Transcribe every entry word for word.

**DATA**
━━━━
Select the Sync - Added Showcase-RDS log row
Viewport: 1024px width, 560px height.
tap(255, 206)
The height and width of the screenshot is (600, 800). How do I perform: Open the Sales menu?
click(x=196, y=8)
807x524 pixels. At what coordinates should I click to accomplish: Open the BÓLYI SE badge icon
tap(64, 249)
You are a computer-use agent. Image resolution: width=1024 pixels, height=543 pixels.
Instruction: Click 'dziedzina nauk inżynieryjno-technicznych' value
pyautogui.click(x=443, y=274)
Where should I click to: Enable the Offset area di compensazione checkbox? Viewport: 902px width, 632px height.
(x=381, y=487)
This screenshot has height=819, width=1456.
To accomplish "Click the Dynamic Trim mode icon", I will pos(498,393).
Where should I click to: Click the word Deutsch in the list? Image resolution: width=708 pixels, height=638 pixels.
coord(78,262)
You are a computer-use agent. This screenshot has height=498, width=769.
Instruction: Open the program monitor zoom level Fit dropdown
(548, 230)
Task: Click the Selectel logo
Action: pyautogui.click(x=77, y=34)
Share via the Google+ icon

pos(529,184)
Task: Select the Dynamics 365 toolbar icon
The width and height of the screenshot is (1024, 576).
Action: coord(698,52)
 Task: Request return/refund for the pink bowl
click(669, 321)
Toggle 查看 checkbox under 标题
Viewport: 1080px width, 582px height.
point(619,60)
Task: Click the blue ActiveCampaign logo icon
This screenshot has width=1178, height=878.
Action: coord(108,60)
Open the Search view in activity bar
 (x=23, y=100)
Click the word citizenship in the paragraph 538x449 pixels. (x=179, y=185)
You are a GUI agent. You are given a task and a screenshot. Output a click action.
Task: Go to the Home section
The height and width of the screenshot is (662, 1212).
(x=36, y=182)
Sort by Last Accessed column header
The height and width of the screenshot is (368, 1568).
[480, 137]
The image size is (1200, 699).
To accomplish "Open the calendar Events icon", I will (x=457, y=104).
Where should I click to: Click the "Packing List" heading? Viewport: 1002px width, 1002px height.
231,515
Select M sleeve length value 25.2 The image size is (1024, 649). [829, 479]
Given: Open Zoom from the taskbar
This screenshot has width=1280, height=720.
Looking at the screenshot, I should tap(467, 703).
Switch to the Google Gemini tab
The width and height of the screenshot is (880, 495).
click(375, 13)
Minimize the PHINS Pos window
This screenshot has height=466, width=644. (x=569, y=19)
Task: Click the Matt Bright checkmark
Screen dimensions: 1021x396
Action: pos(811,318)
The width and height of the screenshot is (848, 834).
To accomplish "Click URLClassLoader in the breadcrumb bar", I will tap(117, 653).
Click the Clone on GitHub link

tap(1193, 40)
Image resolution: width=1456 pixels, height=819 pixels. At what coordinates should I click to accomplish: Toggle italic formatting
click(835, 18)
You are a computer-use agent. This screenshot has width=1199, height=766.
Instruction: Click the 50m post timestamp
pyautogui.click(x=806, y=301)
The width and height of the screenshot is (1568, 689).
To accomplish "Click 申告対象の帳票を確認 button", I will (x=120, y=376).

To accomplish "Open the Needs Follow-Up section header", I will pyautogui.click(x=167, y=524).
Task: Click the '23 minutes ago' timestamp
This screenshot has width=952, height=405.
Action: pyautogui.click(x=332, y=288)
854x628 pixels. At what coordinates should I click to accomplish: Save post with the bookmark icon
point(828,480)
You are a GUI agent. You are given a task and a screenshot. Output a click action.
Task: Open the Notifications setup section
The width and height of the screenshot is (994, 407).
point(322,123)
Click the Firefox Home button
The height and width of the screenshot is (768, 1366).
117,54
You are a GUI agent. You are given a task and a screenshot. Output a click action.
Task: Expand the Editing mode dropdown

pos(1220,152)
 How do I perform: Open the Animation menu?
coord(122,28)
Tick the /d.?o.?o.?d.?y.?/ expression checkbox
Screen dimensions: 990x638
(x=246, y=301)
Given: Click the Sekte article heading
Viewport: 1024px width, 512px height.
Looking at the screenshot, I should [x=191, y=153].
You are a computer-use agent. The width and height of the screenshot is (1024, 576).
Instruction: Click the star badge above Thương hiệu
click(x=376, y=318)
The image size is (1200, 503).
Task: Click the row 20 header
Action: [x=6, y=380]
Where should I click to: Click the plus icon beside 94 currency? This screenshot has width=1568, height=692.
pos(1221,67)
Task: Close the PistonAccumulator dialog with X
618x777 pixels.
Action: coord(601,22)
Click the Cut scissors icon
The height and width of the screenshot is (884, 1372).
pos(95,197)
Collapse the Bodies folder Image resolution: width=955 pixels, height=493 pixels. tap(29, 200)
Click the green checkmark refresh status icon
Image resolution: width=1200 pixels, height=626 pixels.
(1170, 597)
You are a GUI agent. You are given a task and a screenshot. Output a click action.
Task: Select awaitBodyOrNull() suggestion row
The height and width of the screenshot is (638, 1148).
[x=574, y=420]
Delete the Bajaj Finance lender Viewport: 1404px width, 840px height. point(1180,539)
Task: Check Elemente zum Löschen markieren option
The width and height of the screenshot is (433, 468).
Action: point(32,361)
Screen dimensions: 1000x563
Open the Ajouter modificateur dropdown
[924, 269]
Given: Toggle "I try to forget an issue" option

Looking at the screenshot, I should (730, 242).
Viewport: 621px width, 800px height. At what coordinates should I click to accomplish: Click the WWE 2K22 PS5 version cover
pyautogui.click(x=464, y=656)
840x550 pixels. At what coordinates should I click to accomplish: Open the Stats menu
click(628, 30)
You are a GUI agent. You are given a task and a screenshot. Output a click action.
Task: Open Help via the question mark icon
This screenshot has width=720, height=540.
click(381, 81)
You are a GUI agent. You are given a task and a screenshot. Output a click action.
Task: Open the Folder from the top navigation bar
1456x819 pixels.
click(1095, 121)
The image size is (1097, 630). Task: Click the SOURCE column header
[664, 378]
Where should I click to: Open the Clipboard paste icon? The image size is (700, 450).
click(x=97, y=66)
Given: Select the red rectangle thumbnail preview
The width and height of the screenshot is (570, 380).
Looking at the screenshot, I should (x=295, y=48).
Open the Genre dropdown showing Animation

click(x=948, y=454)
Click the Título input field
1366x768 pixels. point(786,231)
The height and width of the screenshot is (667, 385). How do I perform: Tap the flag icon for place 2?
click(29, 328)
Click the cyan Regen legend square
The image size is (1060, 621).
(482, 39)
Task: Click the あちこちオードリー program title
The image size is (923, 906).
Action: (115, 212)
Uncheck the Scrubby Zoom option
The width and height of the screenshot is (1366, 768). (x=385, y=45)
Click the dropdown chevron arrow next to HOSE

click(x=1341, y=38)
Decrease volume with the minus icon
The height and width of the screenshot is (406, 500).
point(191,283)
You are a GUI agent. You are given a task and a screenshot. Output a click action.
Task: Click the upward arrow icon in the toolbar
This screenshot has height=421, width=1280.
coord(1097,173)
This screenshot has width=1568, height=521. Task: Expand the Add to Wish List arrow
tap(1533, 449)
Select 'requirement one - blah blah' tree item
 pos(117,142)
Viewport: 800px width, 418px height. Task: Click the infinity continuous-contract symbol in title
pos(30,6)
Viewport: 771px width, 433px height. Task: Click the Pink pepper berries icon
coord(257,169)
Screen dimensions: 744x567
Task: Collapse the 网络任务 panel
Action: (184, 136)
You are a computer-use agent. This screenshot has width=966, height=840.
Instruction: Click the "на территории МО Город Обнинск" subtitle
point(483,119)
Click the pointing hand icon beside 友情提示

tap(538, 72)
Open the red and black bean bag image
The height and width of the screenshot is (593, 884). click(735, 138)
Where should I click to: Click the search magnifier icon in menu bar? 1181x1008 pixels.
━━━━
**TASK RESULT**
Select the Sync - Added Showcase-RDS log row
Viewport: 1024px width, 560px height.
tap(255, 206)
The height and width of the screenshot is (600, 800). How do I perform: Open the Sales menu?
click(x=196, y=8)
807x524 pixels. At what coordinates should I click to accomplish: Open the BÓLYI SE badge icon
tap(64, 249)
You are a computer-use agent. Image resolution: width=1024 pixels, height=543 pixels.
Instruction: Click 'dziedzina nauk inżynieryjno-technicznych' value
pyautogui.click(x=443, y=274)
Where should I click to: Enable the Offset area di compensazione checkbox? Viewport: 902px width, 632px height.
(x=381, y=487)
This screenshot has height=819, width=1456.
To accomplish "Click the Dynamic Trim mode icon", I will pos(498,393).
Where should I click to: Click the word Deutsch in the list? Image resolution: width=708 pixels, height=638 pixels.
coord(78,262)
You are a computer-use agent. This screenshot has height=498, width=769.
Instruction: Open the program monitor zoom level Fit dropdown
(548, 230)
Task: Click the Selectel logo
Action: pyautogui.click(x=77, y=34)
Share via the Google+ icon

pos(529,184)
Task: Select the Dynamics 365 toolbar icon
The width and height of the screenshot is (1024, 576).
Action: coord(698,52)
 Task: Request return/refund for the pink bowl
click(669, 321)
Toggle 查看 checkbox under 标题
Viewport: 1080px width, 582px height.
point(619,60)
Task: Click the blue ActiveCampaign logo icon
This screenshot has width=1178, height=878.
Action: coord(108,60)
Open the Search view in activity bar
 (x=23, y=100)
Click the word citizenship in the paragraph 538x449 pixels. (x=179, y=185)
You are a GUI agent. You are given a task and a screenshot. Output a click action.
Task: Go to the Home section
The height and width of the screenshot is (662, 1212).
(x=36, y=182)
Sort by Last Accessed column header
The height and width of the screenshot is (368, 1568).
[480, 137]
The image size is (1200, 699).
To accomplish "Open the calendar Events icon", I will (x=457, y=104).
Where should I click to: Click the "Packing List" heading? Viewport: 1002px width, 1002px height.
231,515
Select M sleeve length value 25.2 The image size is (1024, 649). [829, 479]
Given: Open Zoom from the taskbar
This screenshot has width=1280, height=720.
Looking at the screenshot, I should tap(467, 703).
Switch to the Google Gemini tab
The width and height of the screenshot is (880, 495).
click(375, 13)
Minimize the PHINS Pos window
This screenshot has height=466, width=644. (x=569, y=19)
Task: Click the Matt Bright checkmark
Screen dimensions: 1021x396
Action: pos(811,318)
The width and height of the screenshot is (848, 834).
To accomplish "Click URLClassLoader in the breadcrumb bar", I will tap(117, 653).
Click the Clone on GitHub link

tap(1193, 40)
Image resolution: width=1456 pixels, height=819 pixels. At what coordinates should I click to accomplish: Toggle italic formatting
click(835, 18)
You are a computer-use agent. This screenshot has width=1199, height=766.
Instruction: Click the 50m post timestamp
pyautogui.click(x=806, y=301)
The width and height of the screenshot is (1568, 689).
To accomplish "Click 申告対象の帳票を確認 button", I will (x=120, y=376).

To accomplish "Open the Needs Follow-Up section header", I will pyautogui.click(x=167, y=524).
Task: Click the '23 minutes ago' timestamp
This screenshot has width=952, height=405.
Action: pyautogui.click(x=332, y=288)
854x628 pixels. At what coordinates should I click to accomplish: Save post with the bookmark icon
point(828,480)
You are a GUI agent. You are given a task and a screenshot. Output a click action.
Task: Open the Notifications setup section
The width and height of the screenshot is (994, 407).
point(322,123)
Click the Firefox Home button
The height and width of the screenshot is (768, 1366).
117,54
You are a GUI agent. You are given a task and a screenshot. Output a click action.
Task: Expand the Editing mode dropdown

pos(1220,152)
 How do I perform: Open the Animation menu?
coord(122,28)
Tick the /d.?o.?o.?d.?y.?/ expression checkbox
Screen dimensions: 990x638
(x=246, y=301)
Given: Click the Sekte article heading
Viewport: 1024px width, 512px height.
Looking at the screenshot, I should [x=191, y=153].
You are a computer-use agent. The width and height of the screenshot is (1024, 576).
Instruction: Click the star badge above Thương hiệu
click(x=376, y=318)
The image size is (1200, 503).
Task: Click the row 20 header
Action: [x=6, y=380]
Where should I click to: Click the plus icon beside 94 currency? This screenshot has width=1568, height=692.
pos(1221,67)
Task: Close the PistonAccumulator dialog with X
618x777 pixels.
Action: coord(601,22)
Click the Cut scissors icon
The height and width of the screenshot is (884, 1372).
pos(95,197)
Collapse the Bodies folder Image resolution: width=955 pixels, height=493 pixels. tap(29, 200)
Click the green checkmark refresh status icon
Image resolution: width=1200 pixels, height=626 pixels.
(1170, 597)
You are a GUI agent. You are given a task and a screenshot. Output a click action.
Task: Select awaitBodyOrNull() suggestion row
The height and width of the screenshot is (638, 1148).
[x=574, y=420]
Delete the Bajaj Finance lender Viewport: 1404px width, 840px height. point(1180,539)
Task: Check Elemente zum Löschen markieren option
The width and height of the screenshot is (433, 468).
Action: point(32,361)
Screen dimensions: 1000x563
Open the Ajouter modificateur dropdown
[924, 269]
Given: Toggle "I try to forget an issue" option

Looking at the screenshot, I should (730, 242).
Viewport: 621px width, 800px height. At what coordinates should I click to accomplish: Click the WWE 2K22 PS5 version cover
pyautogui.click(x=464, y=656)
840x550 pixels. At what coordinates should I click to accomplish: Open the Stats menu
click(628, 30)
You are a GUI agent. You are given a task and a screenshot. Output a click action.
Task: Open Help via the question mark icon
This screenshot has width=720, height=540.
click(381, 81)
You are a GUI agent. You are given a task and a screenshot. Output a click action.
Task: Open the Folder from the top navigation bar
1456x819 pixels.
click(1095, 121)
The image size is (1097, 630). Task: Click the SOURCE column header
[664, 378]
Where should I click to: Open the Clipboard paste icon? The image size is (700, 450).
click(x=97, y=66)
Given: Select the red rectangle thumbnail preview
The width and height of the screenshot is (570, 380).
Looking at the screenshot, I should (x=295, y=48).
Open the Genre dropdown showing Animation

click(x=948, y=454)
Click the Título input field
1366x768 pixels. point(786,231)
The height and width of the screenshot is (667, 385). How do I perform: Tap the flag icon for place 2?
click(29, 328)
Click the cyan Regen legend square
The image size is (1060, 621).
(482, 39)
Task: Click the あちこちオードリー program title
The image size is (923, 906).
Action: (115, 212)
Uncheck the Scrubby Zoom option
The width and height of the screenshot is (1366, 768). (x=385, y=45)
Click the dropdown chevron arrow next to HOSE

click(x=1341, y=38)
Decrease volume with the minus icon
The height and width of the screenshot is (406, 500).
point(191,283)
You are a GUI agent. You are given a task and a screenshot. Output a click action.
Task: Click the upward arrow icon in the toolbar
This screenshot has height=421, width=1280.
coord(1097,173)
This screenshot has width=1568, height=521. Task: Expand the Add to Wish List arrow
tap(1533, 449)
Select 'requirement one - blah blah' tree item
 pos(117,142)
Viewport: 800px width, 418px height. Task: Click the infinity continuous-contract symbol in title
pos(30,6)
Viewport: 771px width, 433px height. Task: Click the Pink pepper berries icon
coord(257,169)
Screen dimensions: 744x567
Task: Collapse the 网络任务 panel
Action: (184, 136)
You are a computer-use agent. This screenshot has width=966, height=840.
Instruction: Click the "на территории МО Город Обнинск" subtitle
point(483,119)
Click the pointing hand icon beside 友情提示

tap(538, 72)
Open the red and black bean bag image
The height and width of the screenshot is (593, 884). click(735, 138)
Where should I click to: Click the search magnifier icon in menu bar? 1181x1008 pixels.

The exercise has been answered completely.